Les éco-gardes menacent d’entrer en grève ce mercredi 22 avril 2026 après 9 mois de salaires impayés (photo d’archives). © D.R.
La tension monte chez les éco-gardes du Gabon. À Libreville, ces agents en première ligne dans la protection de la faune et des aires protégées dénoncent le non-paiement de leurs salaires, une situation qui les plonge dans une précarité grandissante.
Le 20 avril 2026, le secrétaire général de leur syndicat, Sosthène Ndong Engonga, a brisé le silence pour alerter l’opinion. Selon lui, aucun progrès notable n’a été enregistré malgré les multiples interpellations. «Les problèmes sont les mêmes, il n’y a pas eu d’avancées. À ce jour, certains cumulent trois mois d’impayés, d’autres jusqu’à neuf mois. Et neuf mois sans salaire, c’est inacceptable», a-t-il déclaré sur Radio Gabon.

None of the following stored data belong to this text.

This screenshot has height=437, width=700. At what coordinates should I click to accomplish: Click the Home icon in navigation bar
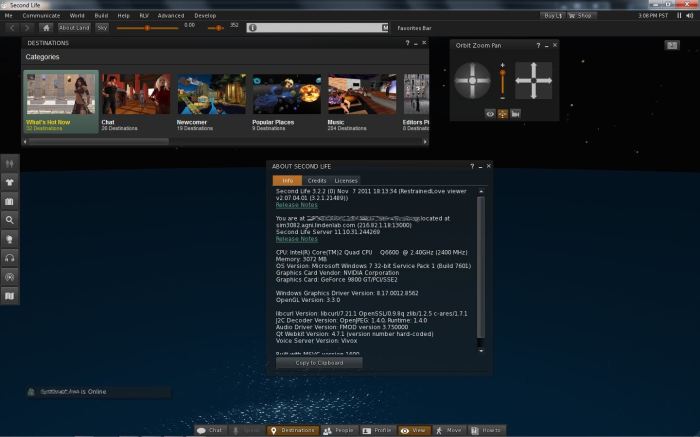coord(46,28)
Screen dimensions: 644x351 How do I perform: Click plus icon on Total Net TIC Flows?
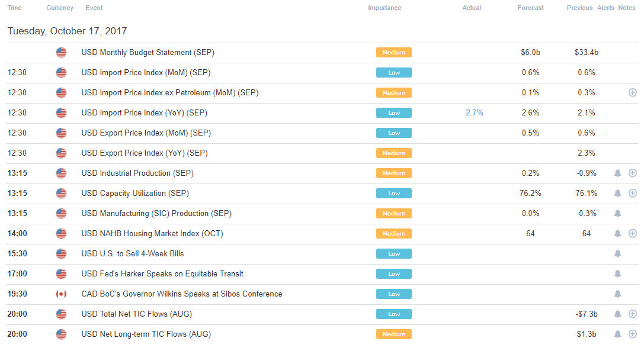click(633, 314)
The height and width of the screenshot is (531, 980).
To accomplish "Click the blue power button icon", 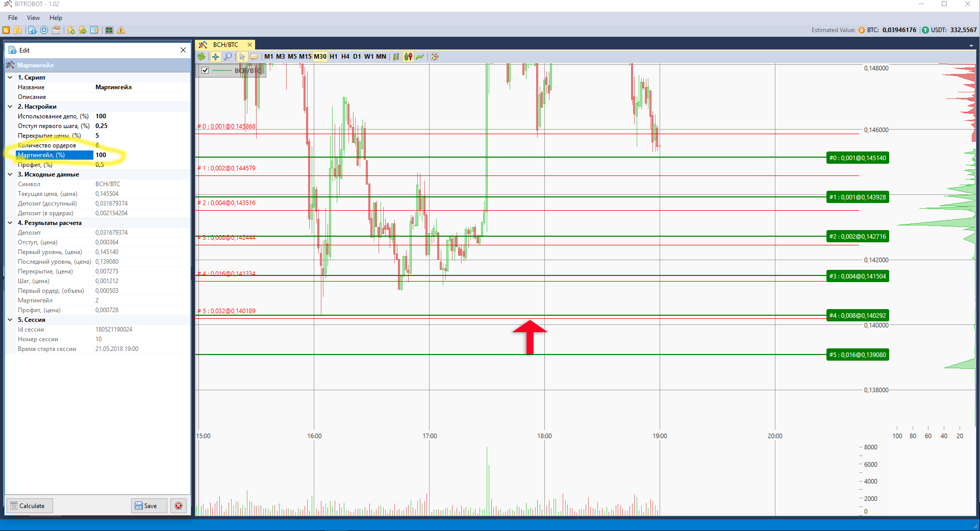I will [44, 30].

Au-delà des retards de paiement, les éco-gardes déplorent surtout l’absence totale de communication avec leur hiérarchie. «Nous n’avons pas d’interlocuteur. Le syndicat est contraint de se tourner vers le Trésor public pour obtenir des informations. Pourtant, notre tutelle semble bien informée», a-t-il ajouté, pointant un manque de transparence et de suivi administratif.
Face à cette impasse, les agents en appellent directement au chef de l’État. Ils rappellent notamment l’engagement présidentiel visant à intégrer le personnel de l’Agence nationale des parcs nationaux (ANPN) à la fonction publique, une mesure censée résoudre durablement les problèmes de rémunération.

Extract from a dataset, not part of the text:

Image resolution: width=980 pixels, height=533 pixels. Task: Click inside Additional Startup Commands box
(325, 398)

Vers la fermeture des 13 parcs du pays
Mais faute de réponse concrète, le ton se durcit. Les éco-gardes menacent d’entrer en grève dès mercredi si aucune solution n’est trouvée d’ici mardi. Une décision lourde de conséquences : «Nous allons fermer les 13 parcs nationaux du pays, ce qui laissera malheureusement le champ libre aux braconniers», a averti Sosthène Ndong Engonga.
Ce mouvement, s’il se concrétise, serait le premier en 2026, mais s’inscrit dans une série de mobilisations récurrentes. Déjà en 2021, 2022 et 2024, les éco-gardes avaient observé des grèves pour les mêmes revendications, organisant notamment des piquets devant le siège de l’ANPN et dans certains parcs emblématiques, comme celui de la Lopé.
Aujourd’hui, au-delà des revendications salariales, c’est toute la politique de conservation qui se retrouve fragilisée par cette crise sociale persistante.